Provided text:

Under the law, nursing home residents have the right to be free from physical abuse. This right, however, is often violated by nursing home staff members. Physical abuse is the intentional use of physical force that may result in bodily injury or pain. The injuries that a nursing home resident may suffer as a result of physical abuse can be very serious because most older people are fragile. For example, many older people have brittle bones that can break easily. An elderly person’s skin is also more susceptible to bruises, cuts, and tears because aging causes the skin to lose elasticity.
The following are examples of the types of physical abuse that can be inflicted by nursing home staff members on elderly nursing home residents :
- Striking or beating the resident with an object or with a hand
- Pushing or shoving the resident
- Shaking, slapping, kicking, or pinching the resident burning the resident
- Force feeding the resident
- Using chemical or physical restraints that are unnecessary
- Mishandling the resident during ambulation (for example, throwing the resident into bed, or pushing the resident in an attempt to get him or her to hurry up)

Stored data:

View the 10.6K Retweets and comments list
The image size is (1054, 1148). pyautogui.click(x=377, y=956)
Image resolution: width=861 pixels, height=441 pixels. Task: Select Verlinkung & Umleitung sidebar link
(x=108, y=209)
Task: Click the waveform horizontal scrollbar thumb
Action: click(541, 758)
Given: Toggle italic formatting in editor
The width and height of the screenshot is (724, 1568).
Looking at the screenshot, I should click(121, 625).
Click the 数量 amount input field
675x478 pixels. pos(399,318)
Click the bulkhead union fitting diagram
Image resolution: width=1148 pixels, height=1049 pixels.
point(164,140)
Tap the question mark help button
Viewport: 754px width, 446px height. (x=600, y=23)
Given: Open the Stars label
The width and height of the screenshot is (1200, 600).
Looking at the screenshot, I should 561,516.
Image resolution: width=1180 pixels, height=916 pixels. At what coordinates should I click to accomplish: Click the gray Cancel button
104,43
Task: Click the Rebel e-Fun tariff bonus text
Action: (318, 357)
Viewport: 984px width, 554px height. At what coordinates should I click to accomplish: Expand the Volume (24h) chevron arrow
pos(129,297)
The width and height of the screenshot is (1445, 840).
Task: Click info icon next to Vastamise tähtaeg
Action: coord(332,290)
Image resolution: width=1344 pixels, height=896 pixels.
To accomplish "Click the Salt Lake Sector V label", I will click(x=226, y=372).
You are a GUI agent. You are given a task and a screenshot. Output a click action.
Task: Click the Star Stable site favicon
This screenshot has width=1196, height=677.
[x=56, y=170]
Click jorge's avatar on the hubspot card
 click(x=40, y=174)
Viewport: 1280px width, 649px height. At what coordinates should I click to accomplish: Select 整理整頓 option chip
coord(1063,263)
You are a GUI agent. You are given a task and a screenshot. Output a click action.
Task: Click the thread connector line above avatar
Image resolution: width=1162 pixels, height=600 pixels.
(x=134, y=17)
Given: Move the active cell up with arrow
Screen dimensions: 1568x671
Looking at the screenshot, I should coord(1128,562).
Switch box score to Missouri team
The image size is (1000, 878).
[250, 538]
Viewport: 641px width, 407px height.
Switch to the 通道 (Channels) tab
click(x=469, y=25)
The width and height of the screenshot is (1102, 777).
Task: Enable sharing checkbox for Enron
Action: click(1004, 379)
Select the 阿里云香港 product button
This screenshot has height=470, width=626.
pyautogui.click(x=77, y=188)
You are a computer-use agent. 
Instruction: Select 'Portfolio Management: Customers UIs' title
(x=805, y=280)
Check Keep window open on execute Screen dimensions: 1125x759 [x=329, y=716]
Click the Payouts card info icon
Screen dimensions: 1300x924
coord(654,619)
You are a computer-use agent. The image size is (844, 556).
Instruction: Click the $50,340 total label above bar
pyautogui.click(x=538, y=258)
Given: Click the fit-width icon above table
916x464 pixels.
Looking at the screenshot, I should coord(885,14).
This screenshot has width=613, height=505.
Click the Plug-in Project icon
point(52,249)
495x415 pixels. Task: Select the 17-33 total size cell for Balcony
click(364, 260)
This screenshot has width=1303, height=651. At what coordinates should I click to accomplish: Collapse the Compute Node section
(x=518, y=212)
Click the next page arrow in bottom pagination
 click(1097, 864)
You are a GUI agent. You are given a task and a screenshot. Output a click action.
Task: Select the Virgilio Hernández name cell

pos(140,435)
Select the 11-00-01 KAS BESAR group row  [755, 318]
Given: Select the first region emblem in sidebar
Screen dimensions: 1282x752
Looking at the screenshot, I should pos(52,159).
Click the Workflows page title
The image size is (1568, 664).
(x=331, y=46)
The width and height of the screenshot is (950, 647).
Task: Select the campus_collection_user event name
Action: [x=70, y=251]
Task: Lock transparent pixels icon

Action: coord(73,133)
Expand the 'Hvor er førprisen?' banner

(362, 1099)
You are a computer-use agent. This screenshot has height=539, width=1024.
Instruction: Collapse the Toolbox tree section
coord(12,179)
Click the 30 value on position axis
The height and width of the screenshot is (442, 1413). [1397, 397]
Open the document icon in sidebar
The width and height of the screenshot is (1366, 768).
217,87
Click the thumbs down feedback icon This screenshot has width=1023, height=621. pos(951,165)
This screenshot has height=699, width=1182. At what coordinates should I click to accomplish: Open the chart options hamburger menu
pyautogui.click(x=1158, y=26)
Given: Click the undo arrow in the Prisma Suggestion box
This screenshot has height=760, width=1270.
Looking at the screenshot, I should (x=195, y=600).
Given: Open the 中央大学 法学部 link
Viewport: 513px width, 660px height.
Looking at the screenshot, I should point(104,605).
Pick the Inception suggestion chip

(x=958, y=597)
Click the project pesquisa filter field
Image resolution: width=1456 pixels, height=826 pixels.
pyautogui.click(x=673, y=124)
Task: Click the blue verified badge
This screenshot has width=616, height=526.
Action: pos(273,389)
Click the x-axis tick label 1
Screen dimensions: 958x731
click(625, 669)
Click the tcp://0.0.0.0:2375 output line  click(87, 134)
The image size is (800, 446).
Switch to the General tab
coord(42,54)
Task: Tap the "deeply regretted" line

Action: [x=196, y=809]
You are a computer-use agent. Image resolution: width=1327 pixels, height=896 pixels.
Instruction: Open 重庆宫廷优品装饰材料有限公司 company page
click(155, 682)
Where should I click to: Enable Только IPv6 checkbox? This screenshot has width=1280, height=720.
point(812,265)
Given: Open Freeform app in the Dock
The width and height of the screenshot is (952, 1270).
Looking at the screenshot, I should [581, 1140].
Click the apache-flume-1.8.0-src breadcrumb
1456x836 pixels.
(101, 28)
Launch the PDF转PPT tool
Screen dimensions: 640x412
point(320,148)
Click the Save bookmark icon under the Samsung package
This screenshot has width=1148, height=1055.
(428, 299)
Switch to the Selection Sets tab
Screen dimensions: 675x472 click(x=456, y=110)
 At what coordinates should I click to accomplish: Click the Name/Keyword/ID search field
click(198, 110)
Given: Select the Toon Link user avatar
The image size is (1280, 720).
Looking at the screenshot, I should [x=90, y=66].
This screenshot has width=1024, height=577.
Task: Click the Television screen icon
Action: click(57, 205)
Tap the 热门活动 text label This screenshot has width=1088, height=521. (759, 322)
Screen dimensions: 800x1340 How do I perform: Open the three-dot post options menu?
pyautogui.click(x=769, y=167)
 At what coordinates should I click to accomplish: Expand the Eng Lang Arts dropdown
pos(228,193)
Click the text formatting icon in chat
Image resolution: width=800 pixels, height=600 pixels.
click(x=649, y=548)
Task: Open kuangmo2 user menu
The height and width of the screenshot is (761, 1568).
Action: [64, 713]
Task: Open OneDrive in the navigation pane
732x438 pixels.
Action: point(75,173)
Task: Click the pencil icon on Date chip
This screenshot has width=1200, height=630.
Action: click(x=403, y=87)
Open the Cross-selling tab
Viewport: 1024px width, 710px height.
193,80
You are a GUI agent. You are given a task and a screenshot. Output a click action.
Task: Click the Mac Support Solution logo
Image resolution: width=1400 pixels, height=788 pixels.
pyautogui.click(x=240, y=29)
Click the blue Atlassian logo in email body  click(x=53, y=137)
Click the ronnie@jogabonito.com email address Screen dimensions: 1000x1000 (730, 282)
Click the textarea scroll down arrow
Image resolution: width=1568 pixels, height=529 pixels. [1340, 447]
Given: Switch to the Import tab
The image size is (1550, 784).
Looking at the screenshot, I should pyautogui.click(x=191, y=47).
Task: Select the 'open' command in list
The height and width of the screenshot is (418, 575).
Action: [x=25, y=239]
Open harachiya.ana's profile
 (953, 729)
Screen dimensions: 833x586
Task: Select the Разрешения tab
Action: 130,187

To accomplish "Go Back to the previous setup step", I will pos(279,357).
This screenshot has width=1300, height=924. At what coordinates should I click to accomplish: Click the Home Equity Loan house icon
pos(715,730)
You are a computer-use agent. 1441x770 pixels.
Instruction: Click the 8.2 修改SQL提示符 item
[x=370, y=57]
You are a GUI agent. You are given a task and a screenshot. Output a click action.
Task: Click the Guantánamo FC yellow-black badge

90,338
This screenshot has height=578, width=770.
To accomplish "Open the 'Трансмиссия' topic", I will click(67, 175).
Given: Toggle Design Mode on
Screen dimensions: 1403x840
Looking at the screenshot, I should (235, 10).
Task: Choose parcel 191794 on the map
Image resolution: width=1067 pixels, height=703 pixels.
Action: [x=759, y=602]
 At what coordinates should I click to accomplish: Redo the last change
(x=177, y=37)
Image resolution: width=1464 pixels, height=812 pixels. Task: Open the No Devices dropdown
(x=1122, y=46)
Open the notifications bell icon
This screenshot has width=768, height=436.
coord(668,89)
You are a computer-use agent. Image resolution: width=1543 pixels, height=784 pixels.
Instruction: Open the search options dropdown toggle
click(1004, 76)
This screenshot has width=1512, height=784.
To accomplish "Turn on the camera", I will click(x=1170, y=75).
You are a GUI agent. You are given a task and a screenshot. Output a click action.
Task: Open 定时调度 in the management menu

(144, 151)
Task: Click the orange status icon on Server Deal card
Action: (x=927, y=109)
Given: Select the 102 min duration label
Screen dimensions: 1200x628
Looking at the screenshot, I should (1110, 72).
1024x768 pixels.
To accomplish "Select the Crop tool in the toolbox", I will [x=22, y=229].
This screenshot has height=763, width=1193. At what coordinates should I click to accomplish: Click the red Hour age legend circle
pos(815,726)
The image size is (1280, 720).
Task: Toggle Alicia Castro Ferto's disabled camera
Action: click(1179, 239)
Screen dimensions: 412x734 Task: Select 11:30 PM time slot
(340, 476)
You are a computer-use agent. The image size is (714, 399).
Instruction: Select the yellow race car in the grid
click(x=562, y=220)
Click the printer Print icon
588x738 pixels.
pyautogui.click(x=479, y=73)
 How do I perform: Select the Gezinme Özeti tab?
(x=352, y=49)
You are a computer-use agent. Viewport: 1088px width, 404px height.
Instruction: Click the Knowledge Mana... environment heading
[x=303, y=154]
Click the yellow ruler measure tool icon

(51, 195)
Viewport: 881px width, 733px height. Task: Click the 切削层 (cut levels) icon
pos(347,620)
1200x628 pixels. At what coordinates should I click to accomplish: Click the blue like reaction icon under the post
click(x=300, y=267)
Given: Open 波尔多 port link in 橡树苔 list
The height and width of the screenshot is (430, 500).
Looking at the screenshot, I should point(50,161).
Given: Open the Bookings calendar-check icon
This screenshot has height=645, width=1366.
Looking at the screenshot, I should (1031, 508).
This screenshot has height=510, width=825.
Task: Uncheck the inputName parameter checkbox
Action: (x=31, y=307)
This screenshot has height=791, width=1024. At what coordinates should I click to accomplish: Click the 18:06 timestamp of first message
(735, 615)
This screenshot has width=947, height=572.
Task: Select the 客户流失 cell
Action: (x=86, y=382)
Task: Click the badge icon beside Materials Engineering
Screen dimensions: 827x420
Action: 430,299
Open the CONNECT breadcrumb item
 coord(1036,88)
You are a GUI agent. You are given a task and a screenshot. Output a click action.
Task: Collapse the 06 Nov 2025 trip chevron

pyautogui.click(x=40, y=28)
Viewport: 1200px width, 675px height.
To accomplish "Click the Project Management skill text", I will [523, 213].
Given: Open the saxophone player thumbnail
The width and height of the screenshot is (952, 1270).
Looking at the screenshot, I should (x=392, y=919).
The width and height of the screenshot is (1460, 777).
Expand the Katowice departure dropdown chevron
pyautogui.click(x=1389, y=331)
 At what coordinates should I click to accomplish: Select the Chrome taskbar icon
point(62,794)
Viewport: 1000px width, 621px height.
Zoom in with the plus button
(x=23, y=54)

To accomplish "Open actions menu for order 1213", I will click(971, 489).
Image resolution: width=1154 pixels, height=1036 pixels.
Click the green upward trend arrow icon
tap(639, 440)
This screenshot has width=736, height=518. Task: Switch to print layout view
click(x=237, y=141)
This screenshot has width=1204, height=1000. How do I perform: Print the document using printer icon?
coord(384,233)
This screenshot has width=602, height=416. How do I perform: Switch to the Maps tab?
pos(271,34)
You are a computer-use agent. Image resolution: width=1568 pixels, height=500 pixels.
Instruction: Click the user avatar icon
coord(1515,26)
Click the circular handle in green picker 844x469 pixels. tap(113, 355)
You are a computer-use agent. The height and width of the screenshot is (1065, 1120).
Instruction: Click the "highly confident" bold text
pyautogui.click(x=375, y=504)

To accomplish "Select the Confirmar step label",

Work to be completed: Can you extend the text on physical abuse of nursing home residents, starting right after its last list item about mishandling during ambulation?

Exercise response:
- Pulling the resident’s hair
Physical abuse in nursing homes occurs for a variety of reasons. When physical abuse occurs for any of the following reasons, the nursing home may be liable for negligence :
- Failure of the nursing home to conduct background investigations on employees who have a history of physical abuse
- Failure of the nursing home to properly supervise staff members
- Failure of the nursing home to hire a sufficient amount of supervisory staff
- Failure of the nursing home to properly train employees on how to spot physical abuse
- Failure to provide the proper ratio of staff to patients. Too many patients for too few employees can cause an inordinate amount of stress. Some caregivers snap under the pressure and take their stress out on the patients.